Tuesday, January 29, 2008

The Gospel is not a formula

Jeff Weddle: "It would be nice if we could formulize the Gospel but one thing you’ll find in the Bible is that there is no formula." I recommend reading Jeff's whole article.

Update: John Schroeder shares further thoughts here.


Anonymous Anonymous said...

read it and left a comment.


8:48 PM, January 29, 2008  
Blogger Milton Stanley said...

You're welcome, Nancy. I'm glad you read this blog and follow the links. Now I'm interested in going to see your comment at AIM. Peace.

5:44 AM, January 30, 2008  
Anonymous Anonymous said...

well, i have to confess that at this point i am a more than a little confused.

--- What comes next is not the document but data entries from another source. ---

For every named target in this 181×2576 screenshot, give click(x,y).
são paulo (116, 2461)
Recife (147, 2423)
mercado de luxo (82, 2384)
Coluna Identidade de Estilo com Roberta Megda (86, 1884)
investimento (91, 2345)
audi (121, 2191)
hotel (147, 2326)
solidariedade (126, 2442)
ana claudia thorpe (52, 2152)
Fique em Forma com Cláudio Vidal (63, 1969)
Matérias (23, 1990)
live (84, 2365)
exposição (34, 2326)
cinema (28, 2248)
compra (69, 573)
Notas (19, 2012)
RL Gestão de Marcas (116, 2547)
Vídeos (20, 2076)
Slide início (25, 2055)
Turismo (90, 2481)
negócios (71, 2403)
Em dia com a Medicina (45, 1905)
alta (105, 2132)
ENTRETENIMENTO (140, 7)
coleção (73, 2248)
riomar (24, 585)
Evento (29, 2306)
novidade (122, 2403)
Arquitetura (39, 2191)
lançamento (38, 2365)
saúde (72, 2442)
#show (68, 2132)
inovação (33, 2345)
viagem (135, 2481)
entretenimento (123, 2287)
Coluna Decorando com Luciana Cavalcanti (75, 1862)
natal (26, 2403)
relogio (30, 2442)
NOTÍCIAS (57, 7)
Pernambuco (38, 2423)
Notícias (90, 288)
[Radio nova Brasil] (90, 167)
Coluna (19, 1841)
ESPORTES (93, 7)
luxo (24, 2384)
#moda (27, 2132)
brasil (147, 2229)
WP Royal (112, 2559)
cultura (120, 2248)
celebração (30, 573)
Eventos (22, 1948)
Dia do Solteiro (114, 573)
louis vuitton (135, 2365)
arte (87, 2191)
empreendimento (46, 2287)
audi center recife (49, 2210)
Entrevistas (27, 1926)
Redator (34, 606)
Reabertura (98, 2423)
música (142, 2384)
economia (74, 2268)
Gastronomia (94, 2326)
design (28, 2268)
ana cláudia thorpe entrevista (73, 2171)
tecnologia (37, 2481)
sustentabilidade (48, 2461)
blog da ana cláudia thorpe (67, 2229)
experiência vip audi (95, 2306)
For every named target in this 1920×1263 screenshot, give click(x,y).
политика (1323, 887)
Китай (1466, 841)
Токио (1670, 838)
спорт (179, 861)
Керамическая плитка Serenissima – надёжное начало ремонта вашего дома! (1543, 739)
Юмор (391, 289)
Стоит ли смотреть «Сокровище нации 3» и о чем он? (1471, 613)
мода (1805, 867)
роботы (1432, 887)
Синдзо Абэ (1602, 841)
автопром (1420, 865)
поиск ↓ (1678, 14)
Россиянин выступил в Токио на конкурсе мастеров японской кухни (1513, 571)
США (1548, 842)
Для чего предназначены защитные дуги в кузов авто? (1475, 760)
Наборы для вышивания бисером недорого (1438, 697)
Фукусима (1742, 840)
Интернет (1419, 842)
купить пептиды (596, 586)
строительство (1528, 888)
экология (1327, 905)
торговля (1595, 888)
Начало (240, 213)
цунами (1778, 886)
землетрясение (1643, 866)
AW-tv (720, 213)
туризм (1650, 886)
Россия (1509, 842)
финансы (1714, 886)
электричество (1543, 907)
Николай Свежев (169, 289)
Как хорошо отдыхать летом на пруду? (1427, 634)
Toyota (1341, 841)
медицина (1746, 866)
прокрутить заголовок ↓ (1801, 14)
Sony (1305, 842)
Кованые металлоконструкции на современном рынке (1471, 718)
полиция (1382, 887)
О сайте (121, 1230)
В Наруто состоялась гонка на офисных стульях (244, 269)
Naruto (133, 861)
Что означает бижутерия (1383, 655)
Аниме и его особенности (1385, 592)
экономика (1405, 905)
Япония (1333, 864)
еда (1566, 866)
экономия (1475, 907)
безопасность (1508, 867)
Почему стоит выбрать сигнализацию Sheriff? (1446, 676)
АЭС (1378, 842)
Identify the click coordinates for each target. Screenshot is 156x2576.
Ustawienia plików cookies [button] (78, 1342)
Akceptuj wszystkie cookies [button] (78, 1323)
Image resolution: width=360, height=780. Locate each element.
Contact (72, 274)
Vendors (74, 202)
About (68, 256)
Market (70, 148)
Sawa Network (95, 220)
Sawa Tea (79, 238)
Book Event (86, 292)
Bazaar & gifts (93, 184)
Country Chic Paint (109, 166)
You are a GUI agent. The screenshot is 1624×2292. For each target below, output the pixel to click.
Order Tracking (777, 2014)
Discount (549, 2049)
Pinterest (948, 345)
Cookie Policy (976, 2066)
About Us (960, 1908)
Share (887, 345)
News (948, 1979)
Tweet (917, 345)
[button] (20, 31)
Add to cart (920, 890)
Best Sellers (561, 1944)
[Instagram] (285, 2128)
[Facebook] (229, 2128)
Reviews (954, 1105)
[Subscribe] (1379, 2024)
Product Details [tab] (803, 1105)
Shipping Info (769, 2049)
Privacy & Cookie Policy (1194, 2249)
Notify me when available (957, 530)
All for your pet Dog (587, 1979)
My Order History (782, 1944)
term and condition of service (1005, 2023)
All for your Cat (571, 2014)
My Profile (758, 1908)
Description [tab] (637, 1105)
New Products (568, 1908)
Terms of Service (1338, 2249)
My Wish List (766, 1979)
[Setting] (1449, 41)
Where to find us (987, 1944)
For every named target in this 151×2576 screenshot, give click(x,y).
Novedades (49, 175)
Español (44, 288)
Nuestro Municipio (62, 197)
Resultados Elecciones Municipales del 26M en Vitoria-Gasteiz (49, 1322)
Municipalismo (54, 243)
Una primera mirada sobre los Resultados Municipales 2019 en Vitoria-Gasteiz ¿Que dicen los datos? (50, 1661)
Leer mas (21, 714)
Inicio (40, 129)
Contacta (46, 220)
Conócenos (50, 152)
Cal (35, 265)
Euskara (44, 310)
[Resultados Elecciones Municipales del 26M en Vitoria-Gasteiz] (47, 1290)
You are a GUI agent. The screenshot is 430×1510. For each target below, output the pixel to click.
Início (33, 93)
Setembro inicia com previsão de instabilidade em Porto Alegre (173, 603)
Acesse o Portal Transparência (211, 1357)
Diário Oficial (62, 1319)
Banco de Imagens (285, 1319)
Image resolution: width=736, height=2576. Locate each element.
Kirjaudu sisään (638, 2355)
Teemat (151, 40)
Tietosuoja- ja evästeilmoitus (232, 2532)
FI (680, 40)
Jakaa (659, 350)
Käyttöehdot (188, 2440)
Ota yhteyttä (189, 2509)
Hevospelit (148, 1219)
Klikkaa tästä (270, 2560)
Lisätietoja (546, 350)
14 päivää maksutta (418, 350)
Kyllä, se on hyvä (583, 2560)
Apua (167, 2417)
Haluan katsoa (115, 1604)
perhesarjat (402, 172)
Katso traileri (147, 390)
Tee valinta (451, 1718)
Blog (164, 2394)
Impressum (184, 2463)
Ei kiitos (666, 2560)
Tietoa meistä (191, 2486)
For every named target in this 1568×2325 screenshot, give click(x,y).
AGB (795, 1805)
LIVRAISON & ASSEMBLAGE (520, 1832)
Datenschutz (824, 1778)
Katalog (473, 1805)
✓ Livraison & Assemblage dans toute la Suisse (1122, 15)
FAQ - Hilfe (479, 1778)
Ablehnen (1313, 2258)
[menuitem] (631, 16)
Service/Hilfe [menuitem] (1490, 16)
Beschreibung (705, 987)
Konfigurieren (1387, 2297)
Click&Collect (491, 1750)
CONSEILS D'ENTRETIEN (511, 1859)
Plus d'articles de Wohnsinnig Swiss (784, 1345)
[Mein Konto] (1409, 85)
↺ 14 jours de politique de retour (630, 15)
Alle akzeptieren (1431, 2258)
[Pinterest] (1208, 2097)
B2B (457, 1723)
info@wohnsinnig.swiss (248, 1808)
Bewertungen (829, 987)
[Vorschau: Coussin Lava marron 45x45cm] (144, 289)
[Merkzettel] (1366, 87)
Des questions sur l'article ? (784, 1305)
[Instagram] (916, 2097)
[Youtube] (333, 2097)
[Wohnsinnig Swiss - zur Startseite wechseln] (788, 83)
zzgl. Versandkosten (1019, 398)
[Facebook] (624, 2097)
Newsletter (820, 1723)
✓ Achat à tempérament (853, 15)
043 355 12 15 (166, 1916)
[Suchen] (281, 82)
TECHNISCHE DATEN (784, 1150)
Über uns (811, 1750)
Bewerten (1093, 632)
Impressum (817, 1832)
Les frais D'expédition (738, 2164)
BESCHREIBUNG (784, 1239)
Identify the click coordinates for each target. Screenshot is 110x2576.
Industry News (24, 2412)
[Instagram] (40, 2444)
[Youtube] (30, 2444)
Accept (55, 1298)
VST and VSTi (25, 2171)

i know that God wants for us to have a relationship with Him. and that is very important. and i think that to be open to relating with others in love is also very important.

i am not up on all of the different kinds of beliefs. how many people are?

could you explain your thoughts on this in language that i could understand?

i know that your blog is mainly for preachers. but, i am curious.

10:25 AM, January 30, 2008  
Blogger Milton Stanley said...

Sure. I can't speak for Jeff, but what made an impression with me is the idea that that gospel is much more than a simple little formula. By "simple formula," I mean reducing the gospel to nothing more than the steps required to be saved. In my tradition that means five steps: hear, believe, repent, confess, and be baptized. Other traditions have even shorter lists.

The outline of the gospel can be stated concisely. For example, 1 Cor. 15:3-7, 1 Tim. 3:16, or Heb. 6:1-2 all include such outlines. But those are at best summaries of the gospel. Jesus proclaimed the "gospel of the Kingdom" (Mt. 4:23; 9:35; 24:14). How an individual comes to be saved is only one part of the good news of the Kingdom. That good news or gospel also includes healing the blind, deaf, lame, and sick, casting out demons, and proclaiming the rule of God. It is being accomplished through the life, death, resurrection, ascension and exaltation of Jesus Christ. In fact, the good news is so rich, that each of the four Gospel writers took a whole book to tell about it.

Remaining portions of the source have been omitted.